Other than exporting the source and editing it I don't know of another IDE for PB. One problem you may have is that the exported source contains a lot of syntax that is not documented in the manuals. The PB IDE generates this code but there is no support for creating it by hand. I think you are stuck with the PB IDE
In my modest five Years of experiences starting with Powerbuilder 5/6, now using PB 10, I tempt to :
build my own browser from the classdefinition object based on Powerbuilder
tried to use autohotkey in order to open datawindows comfortable (we have several thousands in the project and i am two-finger-driven)
truly investigated in the idea using an external editor/IDE suppoted by an autohotkey script which is undermined by sybase allowing only mouse-click-usage of PB
using Visual Expert which is neither a truly integration in the IDE, nor is really worth in analyzing datwindow/powerscript interaction
ending by build hopes on PB12 Visual Studio, which lacks - depending on compatibility issues - ...
... i came to the conclusion that there will be no chance in improving Powerbuilder to an state-of-the-art language
In my philosophy - I obtained during those years - I distinguish between two types of OOP-oriented languages:
the one that award using object-orientation like C#, Python, Ruby (C++) etc. and very much the Java-Eclipse/Netbeans-Universe does
the other one that punish using object-orientation like Powerbuilder and the old Visual Basic, for example (which is causative the OOP-Idea comes afterwards and is "plugged in").
Especially the demand that all object should always be compiled (regenerated) and that you could't work with ancestors and descandants concurrently makes it painful to use real OOP.
...In memory of the good old Unix(Solaris)/C++ days...
I was researching a replacement solution that would be similar to PowerBuilder and I came across two that caught my eye.
The first was 'React Studio' https://reactstudio.com/ which I found via Alternativeto.net .

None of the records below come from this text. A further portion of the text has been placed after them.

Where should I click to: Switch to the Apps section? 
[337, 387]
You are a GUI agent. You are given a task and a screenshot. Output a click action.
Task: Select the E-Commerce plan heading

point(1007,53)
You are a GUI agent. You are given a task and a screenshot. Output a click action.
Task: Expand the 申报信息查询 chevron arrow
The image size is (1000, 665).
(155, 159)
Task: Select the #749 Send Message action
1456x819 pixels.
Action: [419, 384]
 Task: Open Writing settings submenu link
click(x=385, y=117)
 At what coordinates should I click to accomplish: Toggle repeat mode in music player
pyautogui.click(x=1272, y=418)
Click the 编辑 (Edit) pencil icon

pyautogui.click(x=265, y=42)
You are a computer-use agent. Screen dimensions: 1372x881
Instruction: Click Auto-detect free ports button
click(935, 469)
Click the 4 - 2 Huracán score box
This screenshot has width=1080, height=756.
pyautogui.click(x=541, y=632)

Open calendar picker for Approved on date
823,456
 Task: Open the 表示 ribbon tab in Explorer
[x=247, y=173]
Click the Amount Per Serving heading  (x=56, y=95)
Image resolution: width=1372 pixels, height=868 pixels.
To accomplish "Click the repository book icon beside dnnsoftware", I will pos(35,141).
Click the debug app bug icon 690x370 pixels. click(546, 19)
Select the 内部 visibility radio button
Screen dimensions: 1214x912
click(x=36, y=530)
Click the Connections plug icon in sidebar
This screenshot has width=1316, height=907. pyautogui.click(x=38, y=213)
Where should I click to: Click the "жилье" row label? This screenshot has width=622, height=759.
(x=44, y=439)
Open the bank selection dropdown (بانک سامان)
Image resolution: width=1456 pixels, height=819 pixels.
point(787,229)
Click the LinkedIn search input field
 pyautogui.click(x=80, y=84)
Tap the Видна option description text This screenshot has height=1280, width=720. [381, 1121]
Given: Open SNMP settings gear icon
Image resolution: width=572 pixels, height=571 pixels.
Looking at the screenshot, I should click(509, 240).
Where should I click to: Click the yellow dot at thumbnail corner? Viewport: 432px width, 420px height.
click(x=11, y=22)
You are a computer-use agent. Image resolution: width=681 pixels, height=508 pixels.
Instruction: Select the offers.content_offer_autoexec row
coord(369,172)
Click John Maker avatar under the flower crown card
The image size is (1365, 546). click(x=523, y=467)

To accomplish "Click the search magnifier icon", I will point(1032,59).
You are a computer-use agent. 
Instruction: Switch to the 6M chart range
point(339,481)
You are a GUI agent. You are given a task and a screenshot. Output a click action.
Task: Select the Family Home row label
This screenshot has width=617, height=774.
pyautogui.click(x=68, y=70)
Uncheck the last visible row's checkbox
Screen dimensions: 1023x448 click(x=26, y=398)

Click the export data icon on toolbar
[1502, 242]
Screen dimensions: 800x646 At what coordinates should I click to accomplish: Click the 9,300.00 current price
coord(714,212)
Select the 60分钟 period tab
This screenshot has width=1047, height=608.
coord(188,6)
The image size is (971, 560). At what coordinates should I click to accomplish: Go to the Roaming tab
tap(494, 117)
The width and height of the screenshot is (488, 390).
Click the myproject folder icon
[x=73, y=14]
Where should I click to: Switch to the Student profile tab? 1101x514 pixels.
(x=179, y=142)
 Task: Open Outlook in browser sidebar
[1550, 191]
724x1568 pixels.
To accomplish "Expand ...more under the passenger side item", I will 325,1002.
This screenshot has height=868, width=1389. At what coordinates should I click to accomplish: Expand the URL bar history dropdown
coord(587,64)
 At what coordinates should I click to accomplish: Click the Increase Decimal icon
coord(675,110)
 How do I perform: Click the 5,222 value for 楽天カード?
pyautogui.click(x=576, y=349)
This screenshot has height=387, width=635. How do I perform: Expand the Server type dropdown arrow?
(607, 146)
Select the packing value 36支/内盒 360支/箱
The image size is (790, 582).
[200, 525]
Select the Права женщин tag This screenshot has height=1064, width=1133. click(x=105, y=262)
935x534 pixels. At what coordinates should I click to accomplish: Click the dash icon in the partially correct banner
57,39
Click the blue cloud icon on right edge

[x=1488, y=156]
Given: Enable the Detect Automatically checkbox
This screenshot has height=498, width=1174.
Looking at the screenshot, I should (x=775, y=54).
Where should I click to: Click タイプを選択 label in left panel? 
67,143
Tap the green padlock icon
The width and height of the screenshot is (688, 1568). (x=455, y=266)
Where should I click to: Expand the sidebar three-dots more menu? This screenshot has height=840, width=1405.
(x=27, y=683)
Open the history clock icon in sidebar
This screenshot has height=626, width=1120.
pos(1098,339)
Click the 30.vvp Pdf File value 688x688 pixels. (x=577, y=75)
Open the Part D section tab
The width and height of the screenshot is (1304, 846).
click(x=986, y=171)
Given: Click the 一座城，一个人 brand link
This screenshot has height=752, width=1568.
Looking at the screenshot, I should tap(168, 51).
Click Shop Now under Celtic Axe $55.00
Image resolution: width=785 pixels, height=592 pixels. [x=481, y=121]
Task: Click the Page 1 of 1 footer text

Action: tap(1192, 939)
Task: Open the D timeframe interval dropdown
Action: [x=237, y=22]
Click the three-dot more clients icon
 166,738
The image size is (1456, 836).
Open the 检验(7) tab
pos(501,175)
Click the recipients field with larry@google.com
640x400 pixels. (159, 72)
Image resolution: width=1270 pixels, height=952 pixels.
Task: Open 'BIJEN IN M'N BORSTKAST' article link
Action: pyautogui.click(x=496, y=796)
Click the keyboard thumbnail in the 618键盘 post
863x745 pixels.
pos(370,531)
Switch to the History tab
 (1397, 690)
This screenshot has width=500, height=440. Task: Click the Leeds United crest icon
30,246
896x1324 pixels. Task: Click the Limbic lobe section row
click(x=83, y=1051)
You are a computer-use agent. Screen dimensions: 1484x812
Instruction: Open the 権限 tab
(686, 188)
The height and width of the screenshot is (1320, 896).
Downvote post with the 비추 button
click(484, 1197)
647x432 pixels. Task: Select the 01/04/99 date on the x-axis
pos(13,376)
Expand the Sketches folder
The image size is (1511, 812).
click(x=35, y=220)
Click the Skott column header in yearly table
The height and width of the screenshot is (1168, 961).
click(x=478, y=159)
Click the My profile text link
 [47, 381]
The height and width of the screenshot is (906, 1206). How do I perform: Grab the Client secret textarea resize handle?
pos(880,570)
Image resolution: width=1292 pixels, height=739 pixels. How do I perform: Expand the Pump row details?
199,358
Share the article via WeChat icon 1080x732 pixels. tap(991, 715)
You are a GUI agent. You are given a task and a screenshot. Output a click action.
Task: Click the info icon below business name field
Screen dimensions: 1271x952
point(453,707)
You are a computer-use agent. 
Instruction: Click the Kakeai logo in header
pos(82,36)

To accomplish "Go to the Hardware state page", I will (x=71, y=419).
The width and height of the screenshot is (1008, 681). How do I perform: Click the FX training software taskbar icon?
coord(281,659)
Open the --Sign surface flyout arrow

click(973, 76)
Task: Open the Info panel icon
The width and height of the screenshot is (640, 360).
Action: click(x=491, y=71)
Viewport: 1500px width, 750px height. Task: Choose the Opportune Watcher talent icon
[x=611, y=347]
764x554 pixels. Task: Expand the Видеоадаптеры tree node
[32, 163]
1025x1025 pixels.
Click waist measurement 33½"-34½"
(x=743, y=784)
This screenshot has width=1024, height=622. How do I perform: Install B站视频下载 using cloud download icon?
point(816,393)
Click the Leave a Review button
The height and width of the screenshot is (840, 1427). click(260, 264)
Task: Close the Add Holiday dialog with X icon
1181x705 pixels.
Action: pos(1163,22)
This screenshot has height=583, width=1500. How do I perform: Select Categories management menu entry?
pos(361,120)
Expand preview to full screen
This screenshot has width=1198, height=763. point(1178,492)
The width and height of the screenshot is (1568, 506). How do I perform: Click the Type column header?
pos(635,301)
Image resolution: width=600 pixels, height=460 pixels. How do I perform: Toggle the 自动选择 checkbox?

And the second was from an ad at the top of some Google searches but it was similar enough and looked good enough at first glance for me to want to take a closer look at it, and it's called 'Servoy' https://servoy.com/ .
Still researching but I currently have React Studio at the top of our list.
The TextPad editor has a syntax definition file for PowerBuilder 6.x contributed by anr#aon.at that I downloaded for free and customized several years ago. It works fine for later versions (including 8), doing keyword color highlighting on PowerScript srx files. Editing large source files in PB could get it to crash so it's usually safer, faster and more convenient to export to srx file, edit outside the IDE then re-import.